Task instructions:
(1) Translate the sentence "Bergamot softens the citrus without diluting it." from the fragrance story into Spanish.
(2) Return the part of the fragrance story that runs from "The evolution" up to and including "skin over time.", copied exactly.

Passage shown:
────

The Story
Why it exists.
The beginning
Sophie Labbé designed White Musk Smoky Rose as an evolution of The Body Shop's original White Musk. The brief was simple: take the clean, cruelty-free musk the brand was known for and push it somewhere darker. A smoky rose felt like the right answer. Not literal smoke, frankincense resin, tobacco flower, the ashy depth of black rose petals that have already given everything they have. Labbé built the heart around that tension: white floral cleanliness versus something that burns at the edges. The interplay between bright opening notes and a dark, resinous base creates a fragrance that feels both grounded and luminous, a balance the brand has always chased in its perfume identity.
The black rose at the center is the telling choice. Not a fresh-cut garden rose, something darker, almost medicinal in its depth. Tobacco flower doesn't smell like cigarettes; it smells like the inside of a cigar box: warm, dry, slightly sweet. Orange blossom keeps the heart from tipping into bitterness, adding a waxy white floral quality that bridges the bright opening and the smoky base. Frankincense has been used in sacred contexts for millennia, here it grounds the composition with resinous warmth that lingers. Immortelle, also known as helichrysum, adds a herbal-honey note that few mainstream fragrances use. The overall effect is a rose that knows something it won't tell you.
The evolution
It opens tart. Blackcurrant bites first, then pink pepper brings a clean spice that tingles at the edges of the nostrils. Bergamot softens the citrus without diluting it. Within ten minutes, the black rose arrives, and it doesn't ask permission. The tobacco flower tempers the floral intensity, adding a honey-tobacco warmth that makes the heart feel almost edible. Orange blossom lingers underneath, waxy and slightly sweet. The drydown is where it lives. White musk wraps the frankincense and immortelle into something close, skin-warm, intimate. The overall feel is of a fragrance that stays near rather than announces, evolving quietly on the skin over time.

────

Records provided:
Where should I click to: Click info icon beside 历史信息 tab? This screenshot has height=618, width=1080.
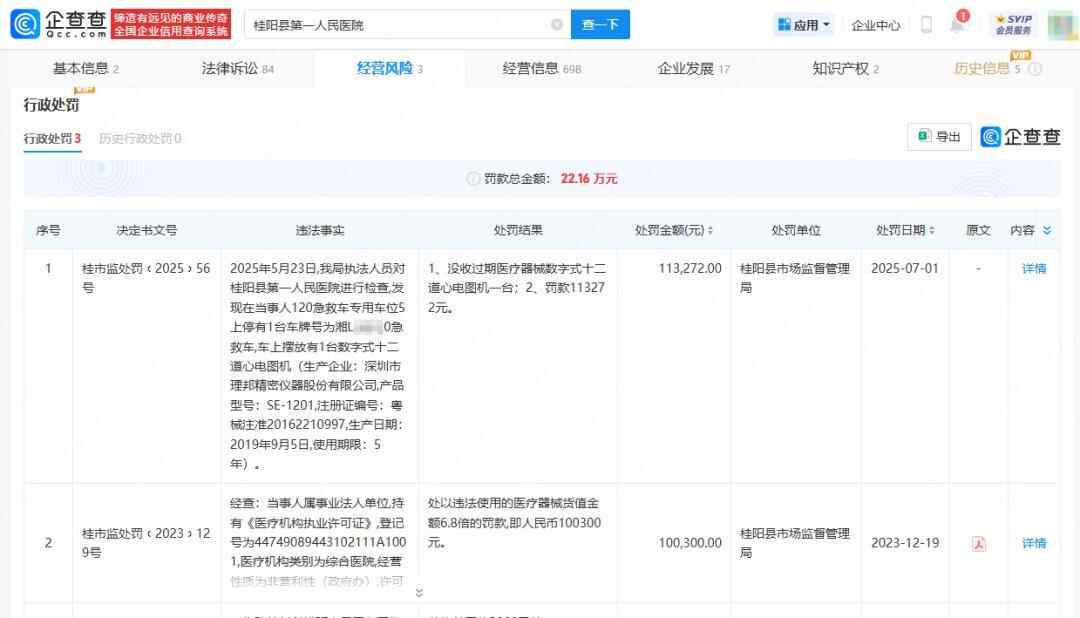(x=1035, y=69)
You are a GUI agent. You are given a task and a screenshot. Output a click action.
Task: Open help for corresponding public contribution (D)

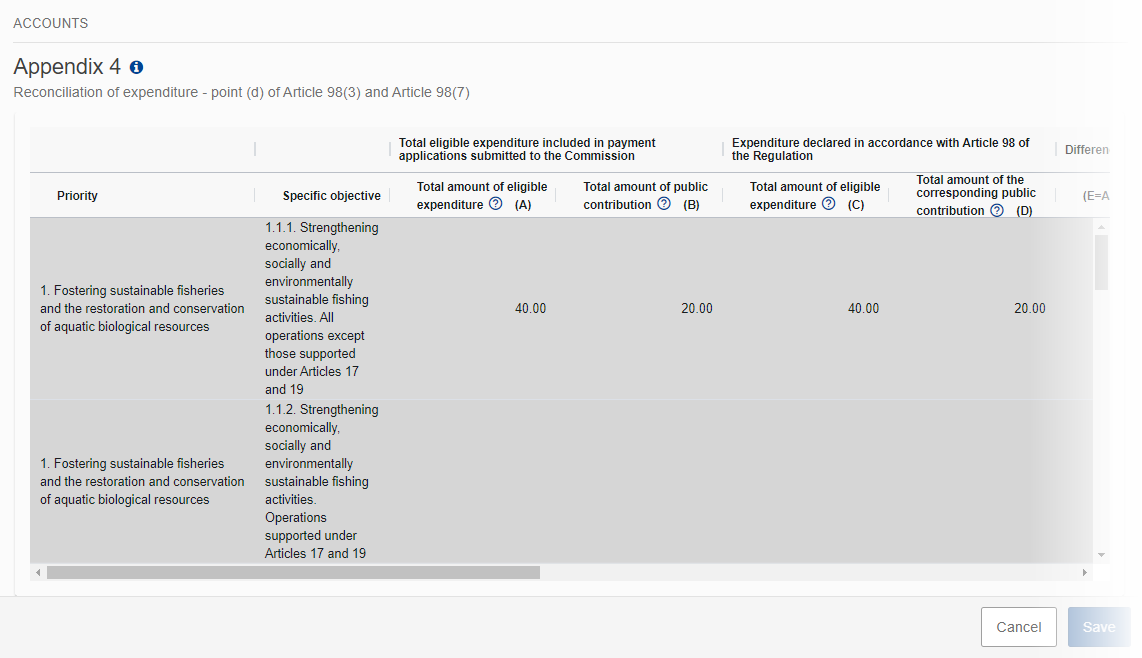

────

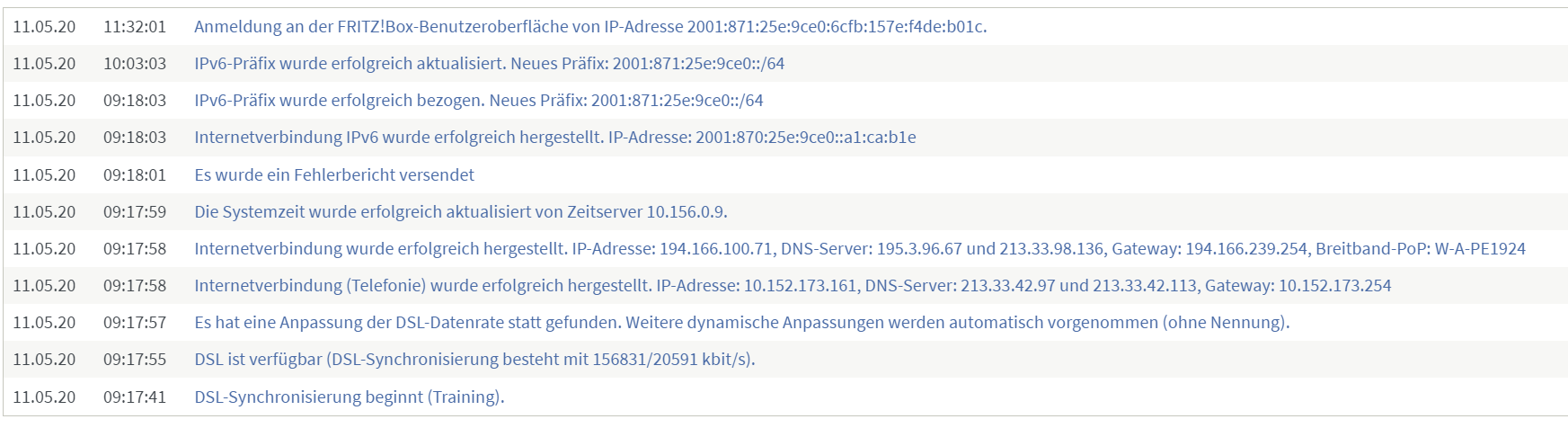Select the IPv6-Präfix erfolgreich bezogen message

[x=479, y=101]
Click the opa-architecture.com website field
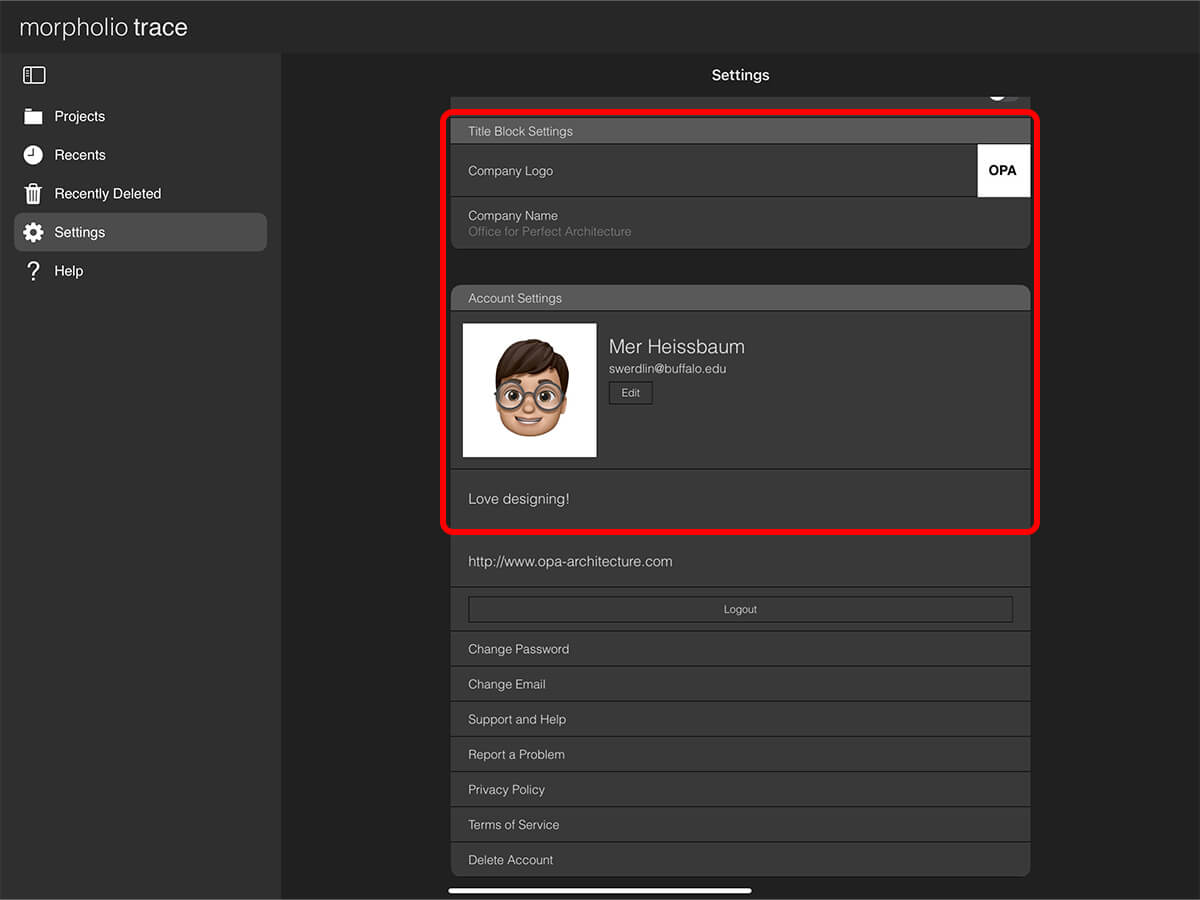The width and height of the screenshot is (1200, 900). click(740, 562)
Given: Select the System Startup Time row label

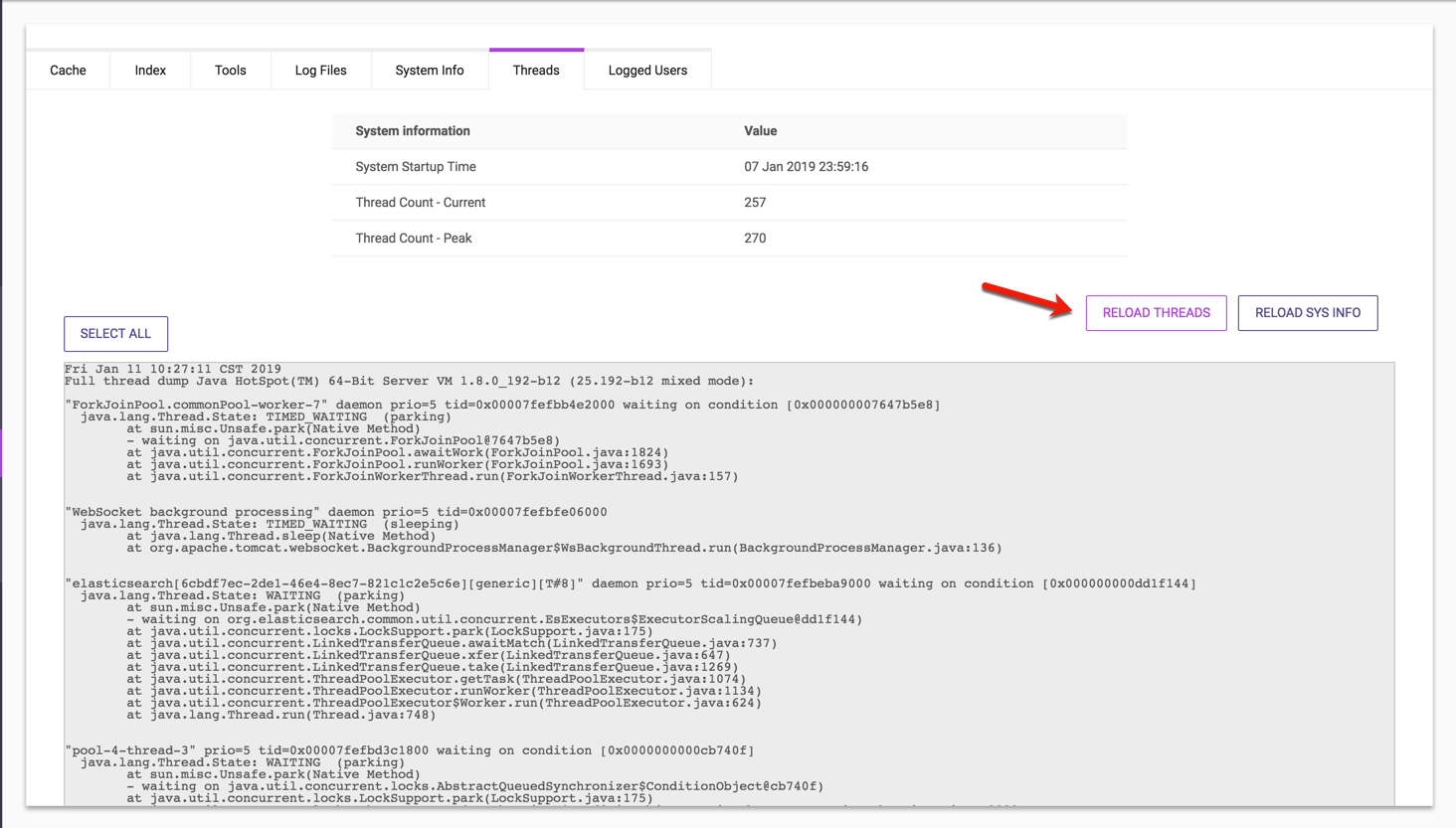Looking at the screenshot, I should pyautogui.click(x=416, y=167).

────

Solutions to the exercise:
(1) La bergamota suaviza el cítrico sin diluirlo.

(2)
The evolution
It opens tart. Blackcurrant bites first, then pink pepper brings a clean spice that tingles at the edges of the nostrils. Bergamot softens the citrus without diluting it. Within ten minutes, the black rose arrives, and it doesn't ask permission. The tobacco flower tempers the floral intensity, adding a honey-tobacco warmth that makes the heart feel almost edible. Orange blossom lingers underneath, waxy and slightly sweet. The drydown is where it lives. White musk wraps the frankincense and immortelle into something close, skin-warm, intimate. The overall feel is of a fragrance that stays near rather than announces, evolving quietly on the skin over time.